Coal chemical business: collaborative development, still incremental. The main products of the company’s coal chemical business are olefins, urea and methanol. The total capacity of coal chemical industry is 4.55 million tons / year and the equity capacity is 4.4 million tons / year. Among them, the current production capacity includes Shanghai Pudong Development Bank Co.Ltd(600000) tons / year of polyethylene, Shanghai Pudong Development Bank Co.Ltd(600000) tons / year of polypropylene, 1.75 million tons / year of urea and 1.6 million tons / year of methanol; The project under construction has a capacity of 300000 t / a polyethylene and 450000 T / a polypropylene of Yulin Energy Chemical. In addition, the joint-stock company Yanchang coal Yulin Energy Chemical has a polyethylene production capacity of 1.9 million tons / year and a methanol production capacity of 3.6 million tons / year. Zhongtian hechuang has a polyethylene production capacity of 1.37 million tons / year and a methanol production capacity of 3.6 million tons / year. In 2021, the company internally digested 7.41 million tons of self-produced coal. Among them, Inner Mongolia Shaanxi coal chemical project procurement company has 4.62 million tons of coal. Methanol is partly supplied internally, and the internal consumption accounts for 65%, with obvious synergistic advantages.

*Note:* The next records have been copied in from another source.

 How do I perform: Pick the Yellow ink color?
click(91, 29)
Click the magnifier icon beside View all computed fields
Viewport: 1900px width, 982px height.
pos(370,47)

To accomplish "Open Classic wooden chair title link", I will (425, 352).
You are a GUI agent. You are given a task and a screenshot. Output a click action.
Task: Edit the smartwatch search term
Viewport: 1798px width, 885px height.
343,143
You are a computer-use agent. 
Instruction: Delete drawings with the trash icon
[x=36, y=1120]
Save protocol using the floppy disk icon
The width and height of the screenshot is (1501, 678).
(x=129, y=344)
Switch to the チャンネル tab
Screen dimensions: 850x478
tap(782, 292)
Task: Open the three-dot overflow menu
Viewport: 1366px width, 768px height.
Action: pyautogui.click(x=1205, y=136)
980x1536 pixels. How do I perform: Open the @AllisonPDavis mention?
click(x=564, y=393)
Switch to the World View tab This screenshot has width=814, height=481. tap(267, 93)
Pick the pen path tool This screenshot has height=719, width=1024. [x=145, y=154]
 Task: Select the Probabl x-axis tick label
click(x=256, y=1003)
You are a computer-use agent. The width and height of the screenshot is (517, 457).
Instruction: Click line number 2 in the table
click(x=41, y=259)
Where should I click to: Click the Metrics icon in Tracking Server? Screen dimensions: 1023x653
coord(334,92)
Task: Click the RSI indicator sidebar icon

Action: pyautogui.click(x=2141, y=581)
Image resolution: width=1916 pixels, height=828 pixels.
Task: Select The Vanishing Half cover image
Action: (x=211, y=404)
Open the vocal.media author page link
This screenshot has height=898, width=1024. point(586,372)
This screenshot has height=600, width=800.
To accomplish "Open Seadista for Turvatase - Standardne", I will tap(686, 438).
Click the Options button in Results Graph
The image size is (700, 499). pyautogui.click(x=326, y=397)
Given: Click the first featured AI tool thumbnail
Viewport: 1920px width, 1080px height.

Profit forecast and Valuation: the proportion of the company’s long-term association is as high as 80%. The benchmark price of the long-term association has been raised from 535 yuan / ton to 675 yuan / ton since 2022. The company will fully benefit and ensure its long-term performance. We predict that the company’s net profit attributable to the parent company from 2022 to 2024 will be 25.349 billion yuan, 29.257 billion yuan and 31.685 billion yuan respectively, with a year-on-year increase of 91%, 15% and 8%, equivalent to EPS of 191, 2.21 and 2.39 yuan / share respectively. The current share price is 9.39 yuan, corresponding to PE of 4.9, 4.3 and 3.9 times respectively. Considering the high prosperity of the industry, the company benefited from the improvement of the pricing benchmark of the long-term association. At the same time, the scale of the main industry coal and chemical industry is still growing, the valuation is low, and the company is given a “buy” rating for the first time.
Risk tips: (1) the risk of coal price falling beyond expectations. (2) The progress of Mines under construction and nuclear added mines is less than the expected risk. (3) Risk of sharp rise in coal chemical costs. (4) Macroeconomic downturn risk. (5) The public materials used in the research report may have the risk of information lag or untimely update.